Weiteres ist hier eher nicht relevant, letzten Endes waren es für mich Ferien bei und mit guten Freunden und insofern auch Ferien ohne veröffentlichte (Selbst)reflektion, außerdem gibt es Dinge, bei denen es sich nicht lohnen würde (es zu versuchen) sie mitzuteilen.
Darüber hinaus fällt es mir extrem schwer, Delhi zu beschreiben, da die Masse an Eindrücken, die einen zu ersticken versuchen, zu groß ist, als dass man es wagen könnte, den Geruchssinn nicht zu ignorieren und die Ohren nicht zu vermummen und die Augen nicht fast ganz zu schließen.

Zurück in Bischkek: Ruhe. Luxus. Sicherheit. In Kirgistan? Ich danke dir, Indien. Dafür, dass es mir unmöglich erscheint, sich an deine Kultur anzupassen. Dafür, dass du so kaputt bist. Danke.
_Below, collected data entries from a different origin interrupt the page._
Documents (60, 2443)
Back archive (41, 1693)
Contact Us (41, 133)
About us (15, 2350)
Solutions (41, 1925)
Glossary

Tashkent, ein Wohnzimmer/Flughafen/Teehaus

lohnender Kitsch und größenwahnsinnige Perle



Triumvirat (die Geschichtenerzähler, die Skillmaster)

Smog und Verkehr. Man stumpft ab, wird egoistisch, rassistisch und indifferent. Die Stadt zwingt dazu. Sie ist verwirrend giftig.

Dienstag, 22. November 2011

шоро, eines der spaßigen milchprodukte hier
im canyon



lightpainting

November


Nach einer Pause, die mir wohl aufgrund des Erlebten als lang erschien, melde ich mich wieder, aus dem Bischkek, das nun schon seit mehr als zwei Monaten meine Wahlheimat ist:

Die vierte Wanderung:

Die letzte sonntägliche Wanderung führte uns und die Truppe in verknorpelte Gesteinsschluchten und den wilden Westen der kirgisischen Halbsteppe. Doch wie es dazu kam: Durch eine Fehlinformation haben wir gedacht, dass morgens um sechs Uhr Kurman Ait, das muslimische Totengedenkfest, auf dem Ala Too gefeiert werden würde- in Erwartung tausender Gebetsteppiche und simultanen Verneigungen kamen wir im nächtlichen Licht dort an und fanden nichts als neonfarbene Straßenreiniger vor. Dafür dann auf dem Weg: Ein Halt in Tokmok, die dortige Versammlung an der Moschee, nur Männer, irgendwie sahen alle ganz unverkrampft aus, nicht so wie die schuldbewussten großmütterlichen Gutmenschen die in Europa in der Kirche allzu häufig anzutreffen sind. Das Gebetshaus kann man als Sovjet- Moschee bezeichnen, eine Mischung aus Minarettansammlung und Kommunenhaus. Kurz vor den Canyons kommen wir durch ein Dorf, das inmitten einer ausgedehnten Talsohle liegt, die mit mannshohem braungelbem Gras bewachsen ist. Hier sieht man, wie krass der Unterschied hier zwischen Land und Stadt ist: Neben den Häusern lagern Lehmziegel, die dort darauf warten, vom frisch verheirateten Zwanzigjährigen zu einer Unterkunft für seine Familie gestapelt zu werden. Es gibt keine Straße mehr, an die das Haus einmal angrenzen wird, nur ein durchlässiger schiefer Holzzaun unterscheidet die Kultur von der Natur und der Strick am Halfter des Esels, der geduldig seine vier Beinchen unter sich streckt, und vielleicht der Friedhof, der mit vom Wind zerfressenen Eisenjurten mit Halbmondaufsatz und den verwitterten grauen Miniaturpalästen wahllos sich in die Landschaft einfügt.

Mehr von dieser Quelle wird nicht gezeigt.